Sobre "Anything Goes" não há o que dizer. O repertório de Cole Porter fala por si com títulos que hoje são clássicos infalíveis na voz de qualquer cantor, de Tony Bennett a Lady Gaga. A saber: "I Get a Kick Out of You", "You're the Top", "Blow Gabriel Blow", "Easy to Love" e a música-título são alguns exemplos.

Em "O Fantasma da Ópera" não há nem sequer uma canção que roce o grande songbook popular, assim como não é possível tirar da obra uma música que se aproveite sem a opulência de uma orquestra equipada com sintetizadores.

O mesmo aconteceu com obras posteriores do compositor. Ainda que seja um dos melhores papéis para qualquer atriz madura, Norma Desmond de "Sunset Boulevard" tem um dos piores roteiros para seguir, ainda que ganhe de presente bons momentos, como "With One Look" e "As if We Never Said Goodbye", alçadas ao patamar de inesquecíveis por Barbra Streisand.

Faltou ao Lloyd Webber compositor o senso de eternidade que sobrou ao Lloyd Webber produtor, que soube transformar esses musicais em grandes clássicos do turismo internacional. O autor está longe de ter conseguido a revolução que seu colega Stephen Sondheim proporcionou com obras como "Sweeney Todd", "West Side Story", "Company", "Gypsy", "Follies" e até mesmo o fracasso "Anyone Can Whistle".
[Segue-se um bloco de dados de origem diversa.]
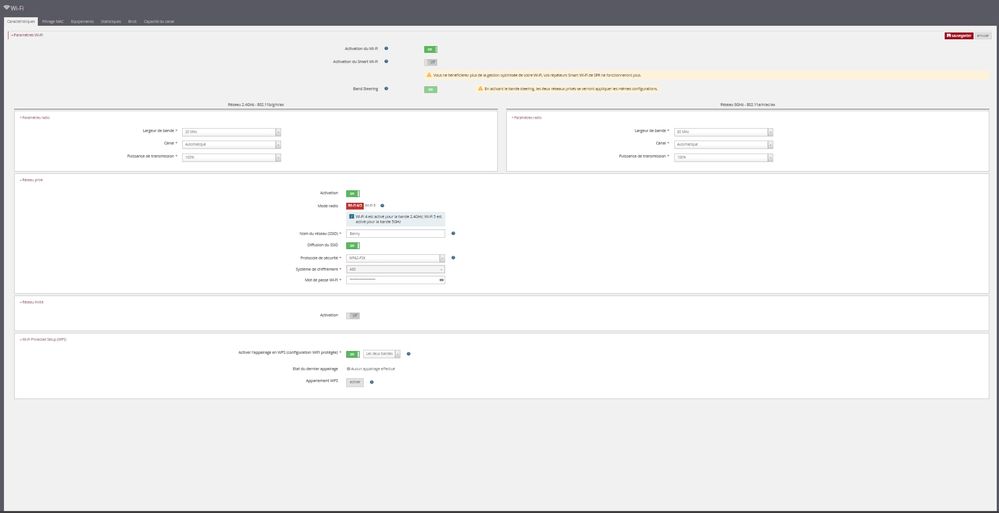Click help icon for Protocole de sécurité
The width and height of the screenshot is (999, 513).
(453, 257)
Outros nomes, como Jerry Herman, John Kander e Fred Ebb, Stephen Schwartz, Cole Porter e Jule Styne, optaram por se manter eternos pelas canções, mesmo que seus musicais fiquem apenas uma temporada em cartaz.

Ao fechar as cortinas, talvez "O Fantasma da Ópera" faça falta ao cenário turístico da Broadway, que já tem outras obras para substituí-lo ao longo das décadas, como "Chicago", "Wicked" e "Hamilton". Mas, para futuras produções, talvez o melhor seja se afastar dessa obra, que parece não ter mais o que dizer —e que, musicalmente, não adicionou muito ao repertório popular, a não ser o folclore de que musical é uma arte chata.